BOTANY MILLS, INC., A CORPORATION, PLAINTIFF, v. TEXTILE WORKERS UNION OF AMERICA, AFL-CIO AND FRANK CUCCIO, MANAGER OF PASSAIC JOINT BOARD OF TEXTILE WORKERS UNION OF AMERICA, AFL-CIO, DEFENDANTS.

Superior Court of New Jersey, Chancery Division.

Decided April 12, 1957.

*505 Messrs. Bilder, Bilder & Freeman and Messrs. Wolf, Block, Schorr & Solis-Cohen (of the Pennsylvania Bar), Mr. Joseph Brandschain, attorneys for plaintiff.

Messrs. Kapelsohn, Lerner, Leuchter & Reitman (Mr. Sidney Reitman, appearing), attorneys for defendants.

GRIMSHAW, J.S.C.

Following the application for an interlocutory injunction in the above-entitled matter, I filed a memorandum which appeared in 42 N.J. Super. 327. I there expressed the view that there was no arbitrable dispute between the parties. I am still of that opinion.

The contract, which was executed on April 14, 1954, expired March 15, 1956. It was neither renewed nor extended.

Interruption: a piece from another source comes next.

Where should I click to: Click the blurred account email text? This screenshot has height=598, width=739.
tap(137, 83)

As has already been noted, the contract provided in Article VI that every employee in the employ of the employer on each April 15 during the life of the agreement, and who possessed certain other qualifications which need not now concern us, would be entitled to the vacation *506 benefits. In accordance with the contract provision, vacation pay was granted to those employees who were in the employ of the company on April 15, 1954 and April 15, 1955, respectively, and who possessed the other qualifications. The defendants insist, however, that they are entitled to vacation pay for the year 1956. In my opinion the claim is without merit.

I am prepared to concede that the employment status of the defendants on April 15, 1956 was a debatable issue and, therefore, a proper subject for arbitration. But the concession cannot advance the defendants' cause, because on April 15, 1956 the contract had expired.

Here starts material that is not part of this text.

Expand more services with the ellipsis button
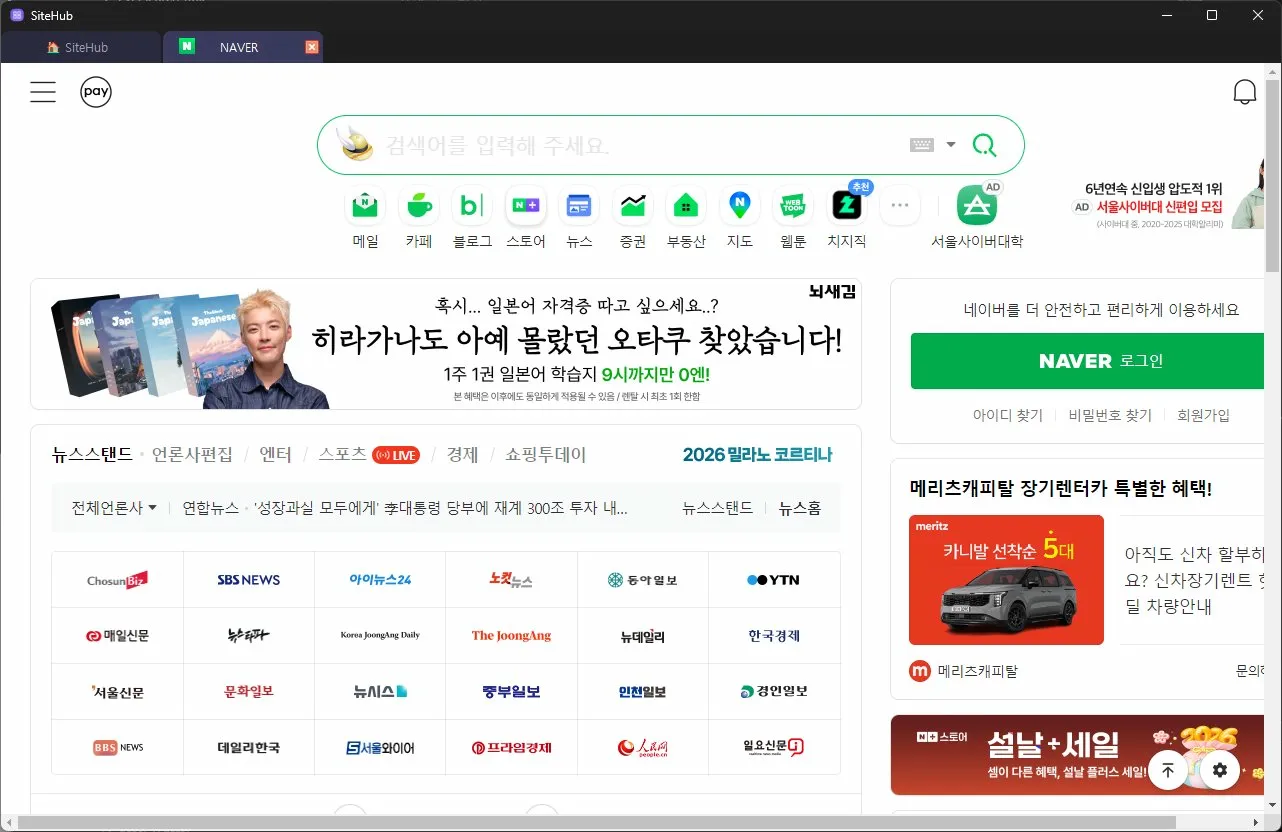 [899, 205]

It seems to me to be beyond dispute that the parties intended that vacation benefits should be paid only during the life of the contract. To hold otherwise one would be compelled to disregard the plain language of that document. I have no doubt that the parties, when negotiating the contract, had the expectation that upon the expiration of that contract there would be a new one or an extension of the old one. They failed to anticipate the state of affairs which actually came to pass and did not provide for it. Had a new contract been negotiated containing more generous vacation benefits I am quite sure these defendants would not contend that the vacation benefits contained in the old contract were to apply in the year 1956.

I find no arbitrable dispute between the parties. Therefore, there will be judgment for the plaintiff.